Rose levantou-se e jogou a latinha fora, enquanto a outra garota se afastou. Bonnie lembrou que já vira aquela garota por ali, na platéia, assistindo aos shows. "Uma groupie". Pensou com desgosto.


– Algum problema, Bonnie?


– Na verdade, sim. Um montão de problemas. Cabe a mim aceitar esses problemas e deixar que eles estraguem a minha vida, ou simplesmente virar as costas pra eles, e deixar que se explodam.


– Eu fiz alguma coisa errada, Bonnie?


– Não. Não mesmo. Você só seguiu sua natureza, seus instintos. Você só está fazendo o que te dá na veneta. E isso é perfeitamente normal. A errada aqui sou eu.


– Eu ... eu não estou entendendo ...


– Você nunca entende nada, mesmo. Você não consegue ver o que está diante de seu nariz. É um caso perdido.


Rose continuava sem entender o que Bonnie queria dizer com tudo aquilo. Até que sua chefe perdeu completamente a cabeça e avançou sobre ela, com lábios, dentes, língua e determinação. O beijo foi tão inesperado que Rose esqueceu de respirar.Quando finalmente se separaram, Rose ficou de boca aberta ofegante. Bonnie não parecia estar em melhor estado.


Ao ver que Rose a olhava incrédula e confusa, sem entender nada, ainda, Bonnie resolveu dizer as palavras que mais temia, mas que julgou ser inevitável.


– Eu estou apaixonada por você.


– Pensei ... pensei que me odiasse.


– Eu odeio te amar, mas é algo que não posso evitar, nem lutar contra.


– Por que ... Por que agora?


– Porque eu não quero te perder.


– Não se pode perder... o que nunca se teve.


Bonnie sentiu como se seus pés tivessem ficado presos ao cimento.
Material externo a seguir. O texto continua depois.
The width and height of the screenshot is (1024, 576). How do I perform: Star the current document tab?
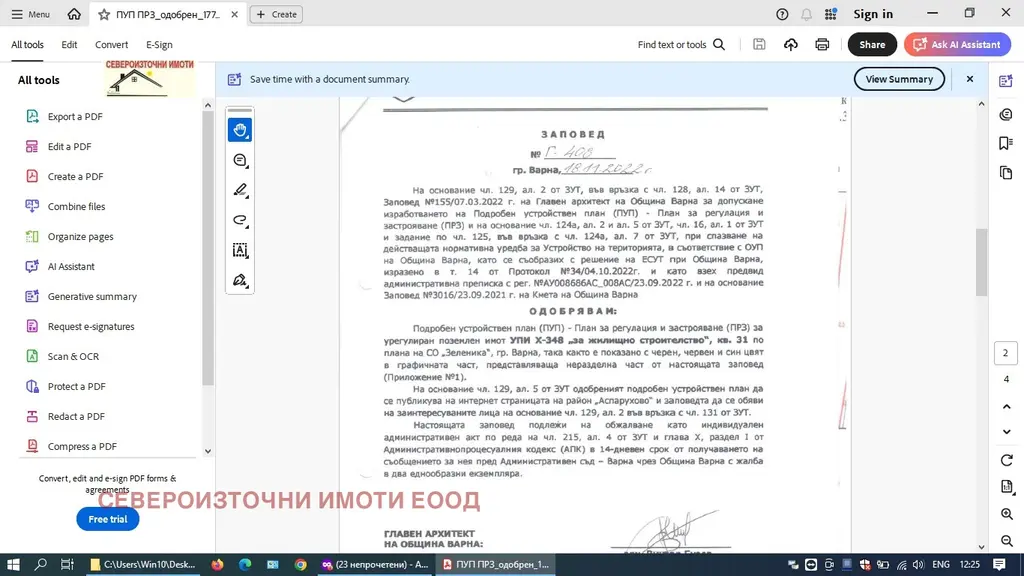click(104, 14)
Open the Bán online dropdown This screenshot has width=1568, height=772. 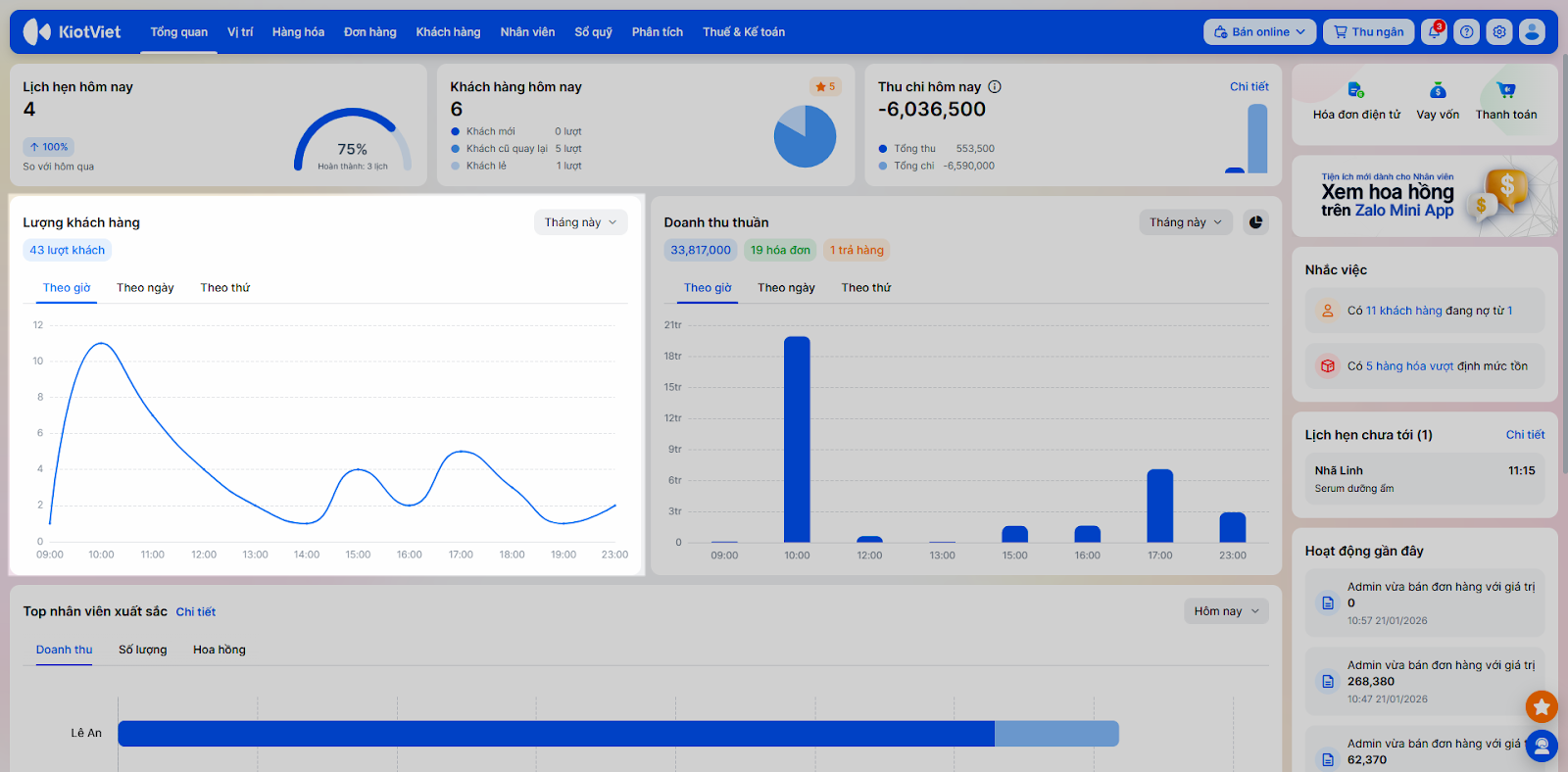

Ela respirou fundo e colocou a mão na cintura. Sentiu que ia perder completamente o controle e ter uma crise de nervos. Por isso ficou quieta e esperou que as emoções se acalmassem e ela se sentisse melhor.


– Você está se sentindo bem, Bonnie?


– Não, mas ... eu vou ficar bem.


– Venha até aqui. Sente nesse banco um pouco.


Após Bonnie sentar-se no banco, e Rose a seu lado, esta pegou a mão de Bonnie nas suas, e passou a acariciá-las.


– Eu gosto de você, Bonnie. Você é tão bonita e inteligente. Não é difícil me imaginar te amando. - Rose deu um sorriso triste. - O problema é mesmo nossa convivência. Você é perfeita e eu toda errada. Você gosta de lei e ordem, e eu ... sou uma desmiolada. Você disse que odeia me amar. Acho que isso não vai mudar. Você apenas vai descobrir que o ódio vai ficando maior com o passar do tempo, até suplantar o amor. No final você vai lamentar ter me conhecido. E se eu me envolver com você, vou acabar me destruindo nesse relacionamento.


– Cále-se!


– Ok!


– Eu estou disposta a me arriscar. Eu estou disposta a me modificar por você.


– Não faça isso!


– Você vale a pena. O que eu sinto por você vale a pena. - Bonnie começou a chorar.


– Não chora, vá! - Rose começou a chorar também.


– Eu só queria uma chance de ser feliz com você. Por favor!


– Não faz isso!


– Ok! Ok! ... eu só preciso de um tempo pra me recompor. Eu já vou te deixar em paz.


– Bonnie... eu aceito. Eu aceito ser sua namorada.


Bonnie desatou a chorar de novo, e se atirou nos braços de Rose, encharcando o ombro da outra de lágrimas. Depois beijaram-se algumas vezes, até as lágrimas serem substituídas por sorrisos.